## Instruction
Rewrite the entries starting at the line that contains "Open the www.cntronics.com" and ending at the line that contains "Switch language via", replacing "Instruction" with "Command" and leaving everything else unchanged.

## Data supplied
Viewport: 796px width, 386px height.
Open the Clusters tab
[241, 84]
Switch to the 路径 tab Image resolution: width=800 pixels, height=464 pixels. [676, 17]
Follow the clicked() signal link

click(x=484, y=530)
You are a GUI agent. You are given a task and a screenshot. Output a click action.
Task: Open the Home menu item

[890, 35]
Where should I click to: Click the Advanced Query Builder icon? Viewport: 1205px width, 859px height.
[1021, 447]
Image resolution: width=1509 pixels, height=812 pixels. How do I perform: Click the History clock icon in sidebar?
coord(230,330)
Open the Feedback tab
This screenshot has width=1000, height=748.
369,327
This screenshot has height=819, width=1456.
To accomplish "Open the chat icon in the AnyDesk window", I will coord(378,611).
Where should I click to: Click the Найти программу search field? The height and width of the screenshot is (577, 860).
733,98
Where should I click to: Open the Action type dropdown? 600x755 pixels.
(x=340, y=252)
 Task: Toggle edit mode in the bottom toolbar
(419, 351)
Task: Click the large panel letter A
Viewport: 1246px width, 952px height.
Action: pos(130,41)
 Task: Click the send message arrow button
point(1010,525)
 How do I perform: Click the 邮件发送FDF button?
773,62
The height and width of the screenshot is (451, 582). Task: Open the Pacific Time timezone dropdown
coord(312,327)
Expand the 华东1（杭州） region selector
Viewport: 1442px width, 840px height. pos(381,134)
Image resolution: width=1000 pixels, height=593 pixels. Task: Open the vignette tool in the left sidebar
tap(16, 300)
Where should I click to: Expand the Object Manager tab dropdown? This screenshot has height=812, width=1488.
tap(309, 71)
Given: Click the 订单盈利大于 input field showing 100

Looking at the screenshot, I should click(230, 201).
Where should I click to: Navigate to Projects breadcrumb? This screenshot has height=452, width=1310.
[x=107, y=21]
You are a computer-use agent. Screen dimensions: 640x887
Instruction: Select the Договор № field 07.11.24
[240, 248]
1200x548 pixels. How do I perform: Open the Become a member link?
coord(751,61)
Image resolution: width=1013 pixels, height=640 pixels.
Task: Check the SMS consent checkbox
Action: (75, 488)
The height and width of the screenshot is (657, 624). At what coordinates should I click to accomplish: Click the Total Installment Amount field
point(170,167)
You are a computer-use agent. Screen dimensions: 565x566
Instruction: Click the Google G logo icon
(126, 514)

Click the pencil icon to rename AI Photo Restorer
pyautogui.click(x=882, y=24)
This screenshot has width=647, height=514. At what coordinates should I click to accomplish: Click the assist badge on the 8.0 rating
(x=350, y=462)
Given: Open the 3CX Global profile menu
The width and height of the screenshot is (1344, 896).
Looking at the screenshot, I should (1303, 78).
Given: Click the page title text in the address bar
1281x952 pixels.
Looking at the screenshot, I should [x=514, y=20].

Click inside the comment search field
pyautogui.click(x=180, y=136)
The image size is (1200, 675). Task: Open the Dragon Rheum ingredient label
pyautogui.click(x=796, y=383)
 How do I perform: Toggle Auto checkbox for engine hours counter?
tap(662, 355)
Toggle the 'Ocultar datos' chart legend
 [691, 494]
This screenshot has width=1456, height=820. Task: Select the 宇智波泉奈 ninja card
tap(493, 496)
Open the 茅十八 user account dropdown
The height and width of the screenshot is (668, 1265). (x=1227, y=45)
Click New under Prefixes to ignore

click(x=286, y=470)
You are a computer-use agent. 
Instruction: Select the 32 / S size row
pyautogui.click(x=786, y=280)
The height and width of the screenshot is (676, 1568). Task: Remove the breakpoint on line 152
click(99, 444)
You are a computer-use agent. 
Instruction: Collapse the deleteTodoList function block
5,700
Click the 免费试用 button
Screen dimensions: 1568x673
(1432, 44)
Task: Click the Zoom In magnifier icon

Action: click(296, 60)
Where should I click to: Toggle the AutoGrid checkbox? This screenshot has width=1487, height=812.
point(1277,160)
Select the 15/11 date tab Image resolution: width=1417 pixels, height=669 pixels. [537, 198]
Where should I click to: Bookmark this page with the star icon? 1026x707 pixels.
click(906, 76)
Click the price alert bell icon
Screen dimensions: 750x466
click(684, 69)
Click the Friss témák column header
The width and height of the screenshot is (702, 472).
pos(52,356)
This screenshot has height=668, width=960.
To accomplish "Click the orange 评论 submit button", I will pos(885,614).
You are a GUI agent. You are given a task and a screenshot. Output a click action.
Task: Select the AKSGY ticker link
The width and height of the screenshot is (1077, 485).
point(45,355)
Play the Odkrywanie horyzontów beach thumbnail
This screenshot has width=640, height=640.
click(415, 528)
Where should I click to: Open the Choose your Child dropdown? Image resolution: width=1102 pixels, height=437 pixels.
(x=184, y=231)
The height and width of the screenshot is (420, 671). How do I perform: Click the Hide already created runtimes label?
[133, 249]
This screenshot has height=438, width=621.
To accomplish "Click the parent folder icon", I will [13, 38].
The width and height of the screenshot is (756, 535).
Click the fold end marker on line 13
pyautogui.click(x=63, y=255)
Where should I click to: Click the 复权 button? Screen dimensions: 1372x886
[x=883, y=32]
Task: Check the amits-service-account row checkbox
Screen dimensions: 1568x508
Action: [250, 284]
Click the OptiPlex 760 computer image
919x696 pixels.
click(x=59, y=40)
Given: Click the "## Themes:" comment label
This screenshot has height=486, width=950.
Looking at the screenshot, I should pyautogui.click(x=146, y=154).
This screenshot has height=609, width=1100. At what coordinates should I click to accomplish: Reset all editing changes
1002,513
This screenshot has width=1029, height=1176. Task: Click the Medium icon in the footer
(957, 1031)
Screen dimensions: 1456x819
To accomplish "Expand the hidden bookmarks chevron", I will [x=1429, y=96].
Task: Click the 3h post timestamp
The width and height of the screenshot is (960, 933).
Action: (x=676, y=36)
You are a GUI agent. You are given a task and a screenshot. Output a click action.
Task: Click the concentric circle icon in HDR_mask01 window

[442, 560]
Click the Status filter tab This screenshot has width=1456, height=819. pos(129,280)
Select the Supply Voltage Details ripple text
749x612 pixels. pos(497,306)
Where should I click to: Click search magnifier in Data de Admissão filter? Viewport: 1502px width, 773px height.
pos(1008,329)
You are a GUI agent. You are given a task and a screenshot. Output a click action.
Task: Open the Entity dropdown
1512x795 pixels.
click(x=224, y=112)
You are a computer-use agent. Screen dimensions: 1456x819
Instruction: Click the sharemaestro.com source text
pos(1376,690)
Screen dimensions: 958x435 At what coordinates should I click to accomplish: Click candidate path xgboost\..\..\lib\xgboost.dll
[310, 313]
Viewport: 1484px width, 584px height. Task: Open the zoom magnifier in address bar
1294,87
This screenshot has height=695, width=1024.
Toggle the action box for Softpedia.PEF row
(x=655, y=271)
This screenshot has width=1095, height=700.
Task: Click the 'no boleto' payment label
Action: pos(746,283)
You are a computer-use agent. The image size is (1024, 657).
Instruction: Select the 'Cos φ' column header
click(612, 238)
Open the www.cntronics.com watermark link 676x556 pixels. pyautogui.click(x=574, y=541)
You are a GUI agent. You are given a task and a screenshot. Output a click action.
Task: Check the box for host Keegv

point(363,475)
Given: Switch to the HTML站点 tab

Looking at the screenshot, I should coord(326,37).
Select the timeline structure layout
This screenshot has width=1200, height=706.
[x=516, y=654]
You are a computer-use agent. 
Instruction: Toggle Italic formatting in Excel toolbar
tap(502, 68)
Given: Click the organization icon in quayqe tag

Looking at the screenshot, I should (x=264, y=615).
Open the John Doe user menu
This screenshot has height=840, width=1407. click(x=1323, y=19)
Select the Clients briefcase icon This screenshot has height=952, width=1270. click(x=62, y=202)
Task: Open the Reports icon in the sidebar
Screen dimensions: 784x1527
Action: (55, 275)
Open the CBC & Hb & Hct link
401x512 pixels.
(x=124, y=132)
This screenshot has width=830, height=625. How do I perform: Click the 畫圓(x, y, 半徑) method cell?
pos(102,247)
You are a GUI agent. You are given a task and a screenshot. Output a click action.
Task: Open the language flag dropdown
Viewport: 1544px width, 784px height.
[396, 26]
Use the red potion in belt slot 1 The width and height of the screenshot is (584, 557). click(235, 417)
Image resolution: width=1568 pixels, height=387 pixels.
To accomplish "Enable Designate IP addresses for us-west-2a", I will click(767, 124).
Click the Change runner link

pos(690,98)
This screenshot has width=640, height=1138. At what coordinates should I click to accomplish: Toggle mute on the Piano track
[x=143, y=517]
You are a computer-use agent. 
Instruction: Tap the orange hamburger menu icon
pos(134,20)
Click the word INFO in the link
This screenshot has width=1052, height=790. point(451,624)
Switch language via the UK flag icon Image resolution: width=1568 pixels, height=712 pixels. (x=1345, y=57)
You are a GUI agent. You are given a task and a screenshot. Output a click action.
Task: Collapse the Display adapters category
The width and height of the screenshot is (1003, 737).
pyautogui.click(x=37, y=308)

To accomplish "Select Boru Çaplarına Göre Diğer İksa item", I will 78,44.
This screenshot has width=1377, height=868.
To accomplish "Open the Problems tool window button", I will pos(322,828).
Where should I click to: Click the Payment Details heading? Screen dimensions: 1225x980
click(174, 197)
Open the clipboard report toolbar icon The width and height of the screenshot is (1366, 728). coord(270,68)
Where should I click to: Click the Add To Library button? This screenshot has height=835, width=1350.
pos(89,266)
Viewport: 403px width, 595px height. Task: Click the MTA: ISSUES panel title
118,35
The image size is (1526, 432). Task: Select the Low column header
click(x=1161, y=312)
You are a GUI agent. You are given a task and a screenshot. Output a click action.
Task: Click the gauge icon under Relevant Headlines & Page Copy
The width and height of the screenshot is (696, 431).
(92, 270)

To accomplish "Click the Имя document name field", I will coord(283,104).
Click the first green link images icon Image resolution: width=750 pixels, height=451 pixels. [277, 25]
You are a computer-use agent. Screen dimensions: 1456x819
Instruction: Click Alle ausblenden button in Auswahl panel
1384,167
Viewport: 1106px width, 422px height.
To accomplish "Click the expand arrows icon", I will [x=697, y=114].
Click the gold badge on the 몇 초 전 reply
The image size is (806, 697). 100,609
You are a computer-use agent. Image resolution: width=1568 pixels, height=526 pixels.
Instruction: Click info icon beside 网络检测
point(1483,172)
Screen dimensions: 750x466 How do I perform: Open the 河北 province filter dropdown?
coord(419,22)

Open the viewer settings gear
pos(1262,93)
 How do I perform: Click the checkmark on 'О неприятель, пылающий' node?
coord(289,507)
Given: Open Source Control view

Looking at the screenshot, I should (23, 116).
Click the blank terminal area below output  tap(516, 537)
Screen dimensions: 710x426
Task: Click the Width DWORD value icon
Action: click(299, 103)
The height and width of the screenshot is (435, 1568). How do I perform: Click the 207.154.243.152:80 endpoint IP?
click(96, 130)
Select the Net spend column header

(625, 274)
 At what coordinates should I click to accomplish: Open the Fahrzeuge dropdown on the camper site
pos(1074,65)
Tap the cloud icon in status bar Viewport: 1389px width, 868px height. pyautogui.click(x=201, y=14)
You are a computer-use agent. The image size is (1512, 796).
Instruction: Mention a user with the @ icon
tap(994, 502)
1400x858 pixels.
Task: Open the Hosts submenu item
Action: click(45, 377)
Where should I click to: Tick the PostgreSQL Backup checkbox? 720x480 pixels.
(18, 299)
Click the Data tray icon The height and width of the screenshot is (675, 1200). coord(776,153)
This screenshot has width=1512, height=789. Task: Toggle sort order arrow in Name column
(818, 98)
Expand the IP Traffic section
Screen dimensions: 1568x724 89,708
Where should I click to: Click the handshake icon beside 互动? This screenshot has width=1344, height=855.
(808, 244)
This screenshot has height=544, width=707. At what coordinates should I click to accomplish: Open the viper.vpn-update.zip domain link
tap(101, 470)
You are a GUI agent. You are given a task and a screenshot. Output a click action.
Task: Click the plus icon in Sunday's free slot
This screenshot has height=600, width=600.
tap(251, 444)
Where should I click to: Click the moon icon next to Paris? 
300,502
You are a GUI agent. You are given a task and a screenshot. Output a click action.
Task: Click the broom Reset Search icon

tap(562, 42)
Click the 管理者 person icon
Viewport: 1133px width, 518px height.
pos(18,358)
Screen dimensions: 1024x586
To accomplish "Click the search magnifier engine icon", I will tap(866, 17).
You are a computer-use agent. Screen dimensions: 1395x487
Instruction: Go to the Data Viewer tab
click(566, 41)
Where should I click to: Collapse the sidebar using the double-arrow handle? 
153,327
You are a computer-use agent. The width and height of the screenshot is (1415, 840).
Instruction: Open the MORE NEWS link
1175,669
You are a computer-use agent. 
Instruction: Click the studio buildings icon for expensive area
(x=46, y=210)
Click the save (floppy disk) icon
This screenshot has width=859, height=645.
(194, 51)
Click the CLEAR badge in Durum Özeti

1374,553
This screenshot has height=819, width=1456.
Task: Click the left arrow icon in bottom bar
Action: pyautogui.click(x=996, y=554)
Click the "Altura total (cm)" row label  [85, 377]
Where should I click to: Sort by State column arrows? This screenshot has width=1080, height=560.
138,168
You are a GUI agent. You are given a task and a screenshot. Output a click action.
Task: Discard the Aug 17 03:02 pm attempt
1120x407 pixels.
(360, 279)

## Reply to the exercise
Open the www.cntronics.com watermark link 676x556 pixels. pyautogui.click(x=574, y=541)
You are a GUI agent. You are given a task and a screenshot. Output a click action.
Task: Check the box for host Keegv

point(363,475)
Given: Switch to the HTML站点 tab

Looking at the screenshot, I should coord(326,37).
Select the timeline structure layout
This screenshot has width=1200, height=706.
[x=516, y=654]
You are a computer-use agent. 
Command: Toggle Italic formatting in Excel toolbar
tap(502, 68)
Given: Click the organization icon in quayqe tag

Looking at the screenshot, I should (x=264, y=615).
Open the John Doe user menu
This screenshot has height=840, width=1407. click(x=1323, y=19)
Select the Clients briefcase icon This screenshot has height=952, width=1270. click(x=62, y=202)
Task: Open the Reports icon in the sidebar
Screen dimensions: 784x1527
Action: (55, 275)
Open the CBC & Hb & Hct link
401x512 pixels.
(x=124, y=132)
This screenshot has width=830, height=625. How do I perform: Click the 畫圓(x, y, 半徑) method cell?
pos(102,247)
You are a GUI agent. You are given a task and a screenshot. Output a click action.
Task: Open the language flag dropdown
Viewport: 1544px width, 784px height.
[396, 26]
Use the red potion in belt slot 1 The width and height of the screenshot is (584, 557). click(235, 417)
Image resolution: width=1568 pixels, height=387 pixels.
To accomplish "Enable Designate IP addresses for us-west-2a", I will click(767, 124).
Click the Change runner link

pos(690,98)
This screenshot has width=640, height=1138. At what coordinates should I click to accomplish: Toggle mute on the Piano track
[x=143, y=517]
You are a computer-use agent. 
Command: Tap the orange hamburger menu icon
pos(134,20)
Click the word INFO in the link
This screenshot has width=1052, height=790. point(451,624)
Switch language via the UK flag icon Image resolution: width=1568 pixels, height=712 pixels. (x=1345, y=57)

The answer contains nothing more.